- About this exercise
The records should be written out in full, with nothing altered.

(Pixel coordinate grounding data)
┌──
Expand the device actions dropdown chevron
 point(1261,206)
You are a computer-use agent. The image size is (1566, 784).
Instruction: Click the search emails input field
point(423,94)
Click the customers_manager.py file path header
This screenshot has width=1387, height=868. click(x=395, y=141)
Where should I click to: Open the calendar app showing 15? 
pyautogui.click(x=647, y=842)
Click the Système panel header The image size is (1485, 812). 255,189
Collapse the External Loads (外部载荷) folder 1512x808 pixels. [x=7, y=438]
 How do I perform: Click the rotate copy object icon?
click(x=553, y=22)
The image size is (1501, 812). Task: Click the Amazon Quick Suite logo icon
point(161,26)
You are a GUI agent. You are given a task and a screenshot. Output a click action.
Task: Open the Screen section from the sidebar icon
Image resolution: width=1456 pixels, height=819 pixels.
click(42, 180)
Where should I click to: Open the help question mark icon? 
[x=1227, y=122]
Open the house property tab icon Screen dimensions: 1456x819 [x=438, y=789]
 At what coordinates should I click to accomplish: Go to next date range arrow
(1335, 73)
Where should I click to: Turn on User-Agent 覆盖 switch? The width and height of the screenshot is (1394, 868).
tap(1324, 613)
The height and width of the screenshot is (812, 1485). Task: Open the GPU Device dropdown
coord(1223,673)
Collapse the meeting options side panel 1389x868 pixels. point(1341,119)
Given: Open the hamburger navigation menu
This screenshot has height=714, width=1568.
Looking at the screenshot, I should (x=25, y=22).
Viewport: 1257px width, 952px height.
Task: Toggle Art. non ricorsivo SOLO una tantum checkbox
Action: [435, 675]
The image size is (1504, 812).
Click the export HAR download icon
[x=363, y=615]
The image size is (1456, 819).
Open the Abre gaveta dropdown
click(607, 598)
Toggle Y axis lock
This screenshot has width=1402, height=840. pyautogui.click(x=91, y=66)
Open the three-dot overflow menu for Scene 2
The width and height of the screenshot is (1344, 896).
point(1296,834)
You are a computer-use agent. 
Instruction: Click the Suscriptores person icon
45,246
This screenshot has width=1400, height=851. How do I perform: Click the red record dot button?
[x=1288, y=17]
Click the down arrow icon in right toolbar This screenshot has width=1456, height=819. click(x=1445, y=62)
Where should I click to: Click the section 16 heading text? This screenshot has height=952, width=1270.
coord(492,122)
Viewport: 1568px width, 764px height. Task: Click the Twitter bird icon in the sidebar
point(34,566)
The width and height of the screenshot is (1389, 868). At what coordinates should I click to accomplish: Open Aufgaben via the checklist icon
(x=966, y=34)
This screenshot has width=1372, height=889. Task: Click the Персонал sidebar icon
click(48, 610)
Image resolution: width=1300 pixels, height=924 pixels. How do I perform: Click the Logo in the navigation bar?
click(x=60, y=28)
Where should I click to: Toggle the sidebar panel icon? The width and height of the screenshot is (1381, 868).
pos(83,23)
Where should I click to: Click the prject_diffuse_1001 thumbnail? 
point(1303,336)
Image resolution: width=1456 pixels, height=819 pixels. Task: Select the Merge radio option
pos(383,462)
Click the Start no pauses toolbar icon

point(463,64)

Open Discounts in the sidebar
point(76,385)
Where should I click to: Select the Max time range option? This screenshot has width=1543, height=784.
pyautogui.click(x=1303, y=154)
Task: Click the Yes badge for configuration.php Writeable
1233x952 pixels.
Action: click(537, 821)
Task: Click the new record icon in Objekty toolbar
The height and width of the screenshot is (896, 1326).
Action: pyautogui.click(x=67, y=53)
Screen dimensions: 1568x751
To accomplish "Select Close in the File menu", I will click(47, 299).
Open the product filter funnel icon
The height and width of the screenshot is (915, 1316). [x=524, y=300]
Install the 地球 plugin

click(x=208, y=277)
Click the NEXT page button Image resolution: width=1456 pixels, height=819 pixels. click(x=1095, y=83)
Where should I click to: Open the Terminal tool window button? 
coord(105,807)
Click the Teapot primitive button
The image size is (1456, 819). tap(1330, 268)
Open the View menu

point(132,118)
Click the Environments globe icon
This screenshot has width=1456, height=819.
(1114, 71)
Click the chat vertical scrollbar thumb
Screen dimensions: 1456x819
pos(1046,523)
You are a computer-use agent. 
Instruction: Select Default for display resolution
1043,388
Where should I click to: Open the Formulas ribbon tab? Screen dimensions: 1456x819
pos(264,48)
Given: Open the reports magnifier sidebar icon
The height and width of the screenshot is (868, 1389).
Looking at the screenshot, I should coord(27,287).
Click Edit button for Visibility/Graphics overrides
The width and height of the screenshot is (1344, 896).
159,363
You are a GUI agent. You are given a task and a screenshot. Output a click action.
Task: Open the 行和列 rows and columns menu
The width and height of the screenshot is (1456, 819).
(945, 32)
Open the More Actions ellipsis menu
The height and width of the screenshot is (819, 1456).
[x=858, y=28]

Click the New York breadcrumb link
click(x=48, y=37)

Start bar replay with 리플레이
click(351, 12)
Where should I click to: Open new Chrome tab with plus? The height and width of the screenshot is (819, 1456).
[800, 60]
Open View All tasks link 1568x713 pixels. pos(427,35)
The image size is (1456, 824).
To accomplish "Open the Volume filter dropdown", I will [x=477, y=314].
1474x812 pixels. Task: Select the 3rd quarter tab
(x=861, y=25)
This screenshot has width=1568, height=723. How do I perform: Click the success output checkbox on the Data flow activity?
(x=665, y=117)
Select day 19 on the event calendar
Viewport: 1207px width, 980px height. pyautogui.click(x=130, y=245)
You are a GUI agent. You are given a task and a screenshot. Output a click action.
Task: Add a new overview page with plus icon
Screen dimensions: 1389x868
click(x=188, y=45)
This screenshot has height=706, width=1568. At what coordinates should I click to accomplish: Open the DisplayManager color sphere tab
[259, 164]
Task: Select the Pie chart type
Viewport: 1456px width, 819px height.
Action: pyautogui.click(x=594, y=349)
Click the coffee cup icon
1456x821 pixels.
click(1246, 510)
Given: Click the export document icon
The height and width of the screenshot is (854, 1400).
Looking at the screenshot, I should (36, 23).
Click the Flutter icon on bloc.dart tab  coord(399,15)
└──
- Problem solution
Expand the device actions dropdown chevron
 point(1261,206)
You are a computer-use agent. The image size is (1566, 784).
Instruction: Click the search emails input field
point(423,94)
Click the customers_manager.py file path header
This screenshot has width=1387, height=868. click(x=395, y=141)
Where should I click to: Open the calendar app showing 15? 
pyautogui.click(x=647, y=842)
Click the Système panel header The image size is (1485, 812). 255,189
Collapse the External Loads (外部载荷) folder 1512x808 pixels. [x=7, y=438]
 How do I perform: Click the rotate copy object icon?
click(x=553, y=22)
The image size is (1501, 812). Task: Click the Amazon Quick Suite logo icon
point(161,26)
You are a GUI agent. You are given a task and a screenshot. Output a click action.
Task: Open the Screen section from the sidebar icon
Image resolution: width=1456 pixels, height=819 pixels.
click(42, 180)
Where should I click to: Open the help question mark icon? 
[x=1227, y=122]
Open the house property tab icon Screen dimensions: 1456x819 [x=438, y=789]
 At what coordinates should I click to accomplish: Go to next date range arrow
(1335, 73)
Where should I click to: Turn on User-Agent 覆盖 switch? The width and height of the screenshot is (1394, 868).
tap(1324, 613)
The height and width of the screenshot is (812, 1485). Task: Open the GPU Device dropdown
coord(1223,673)
Collapse the meeting options side panel 1389x868 pixels. point(1341,119)
Given: Open the hamburger navigation menu
This screenshot has height=714, width=1568.
Looking at the screenshot, I should (x=25, y=22).
Viewport: 1257px width, 952px height.
Task: Toggle Art. non ricorsivo SOLO una tantum checkbox
Action: [435, 675]
The image size is (1504, 812).
Click the export HAR download icon
[x=363, y=615]
The image size is (1456, 819).
Open the Abre gaveta dropdown
click(607, 598)
Toggle Y axis lock
This screenshot has width=1402, height=840. pyautogui.click(x=91, y=66)
Open the three-dot overflow menu for Scene 2
The width and height of the screenshot is (1344, 896).
point(1296,834)
You are a computer-use agent. 
Instruction: Click the Suscriptores person icon
45,246
This screenshot has width=1400, height=851. How do I perform: Click the red record dot button?
[x=1288, y=17]
Click the down arrow icon in right toolbar This screenshot has width=1456, height=819. click(x=1445, y=62)
Where should I click to: Click the section 16 heading text? This screenshot has height=952, width=1270.
coord(492,122)
Viewport: 1568px width, 764px height. Task: Click the Twitter bird icon in the sidebar
point(34,566)
The width and height of the screenshot is (1389, 868). At what coordinates should I click to accomplish: Open Aufgaben via the checklist icon
(x=966, y=34)
This screenshot has width=1372, height=889. Task: Click the Персонал sidebar icon
click(48, 610)
Image resolution: width=1300 pixels, height=924 pixels. How do I perform: Click the Logo in the navigation bar?
click(x=60, y=28)
Where should I click to: Toggle the sidebar panel icon? The width and height of the screenshot is (1381, 868).
pos(83,23)
Where should I click to: Click the prject_diffuse_1001 thumbnail? 
point(1303,336)
Image resolution: width=1456 pixels, height=819 pixels. Task: Select the Merge radio option
pos(383,462)
Click the Start no pauses toolbar icon

point(463,64)

Open Discounts in the sidebar
point(76,385)
Where should I click to: Select the Max time range option? This screenshot has width=1543, height=784.
pyautogui.click(x=1303, y=154)
Task: Click the Yes badge for configuration.php Writeable
1233x952 pixels.
Action: click(537, 821)
Task: Click the new record icon in Objekty toolbar
The height and width of the screenshot is (896, 1326).
Action: pyautogui.click(x=67, y=53)
Screen dimensions: 1568x751
To accomplish "Select Close in the File menu", I will click(47, 299).
Open the product filter funnel icon
The height and width of the screenshot is (915, 1316). [x=524, y=300]
Install the 地球 plugin

click(x=208, y=277)
Click the NEXT page button Image resolution: width=1456 pixels, height=819 pixels. click(x=1095, y=83)
Where should I click to: Open the Terminal tool window button? 
coord(105,807)
Click the Teapot primitive button
The image size is (1456, 819). tap(1330, 268)
Open the View menu

point(132,118)
Click the Environments globe icon
This screenshot has width=1456, height=819.
(1114, 71)
Click the chat vertical scrollbar thumb
Screen dimensions: 1456x819
pos(1046,523)
You are a computer-use agent. 
Instruction: Select Default for display resolution
1043,388
Where should I click to: Open the Formulas ribbon tab? Screen dimensions: 1456x819
pos(264,48)
Given: Open the reports magnifier sidebar icon
The height and width of the screenshot is (868, 1389).
Looking at the screenshot, I should coord(27,287).
Click Edit button for Visibility/Graphics overrides
The width and height of the screenshot is (1344, 896).
159,363
You are a GUI agent. You are given a task and a screenshot. Output a click action.
Task: Open the 行和列 rows and columns menu
The width and height of the screenshot is (1456, 819).
(945, 32)
Open the More Actions ellipsis menu
The height and width of the screenshot is (819, 1456).
[x=858, y=28]

Click the New York breadcrumb link
click(x=48, y=37)

Start bar replay with 리플레이
click(351, 12)
Where should I click to: Open new Chrome tab with plus? The height and width of the screenshot is (819, 1456).
[800, 60]
Open View All tasks link 1568x713 pixels. pos(427,35)
The image size is (1456, 824).
To accomplish "Open the Volume filter dropdown", I will [x=477, y=314].
1474x812 pixels. Task: Select the 3rd quarter tab
(x=861, y=25)
This screenshot has width=1568, height=723. How do I perform: Click the success output checkbox on the Data flow activity?
(x=665, y=117)
Select day 19 on the event calendar
Viewport: 1207px width, 980px height. pyautogui.click(x=130, y=245)
You are a GUI agent. You are given a task and a screenshot. Output a click action.
Task: Add a new overview page with plus icon
Screen dimensions: 1389x868
click(x=188, y=45)
This screenshot has height=706, width=1568. At what coordinates should I click to accomplish: Open the DisplayManager color sphere tab
[259, 164]
Task: Select the Pie chart type
Viewport: 1456px width, 819px height.
Action: pyautogui.click(x=594, y=349)
Click the coffee cup icon
1456x821 pixels.
click(1246, 510)
Given: Click the export document icon
The height and width of the screenshot is (854, 1400).
Looking at the screenshot, I should (36, 23).
Click the Flutter icon on bloc.dart tab  coord(399,15)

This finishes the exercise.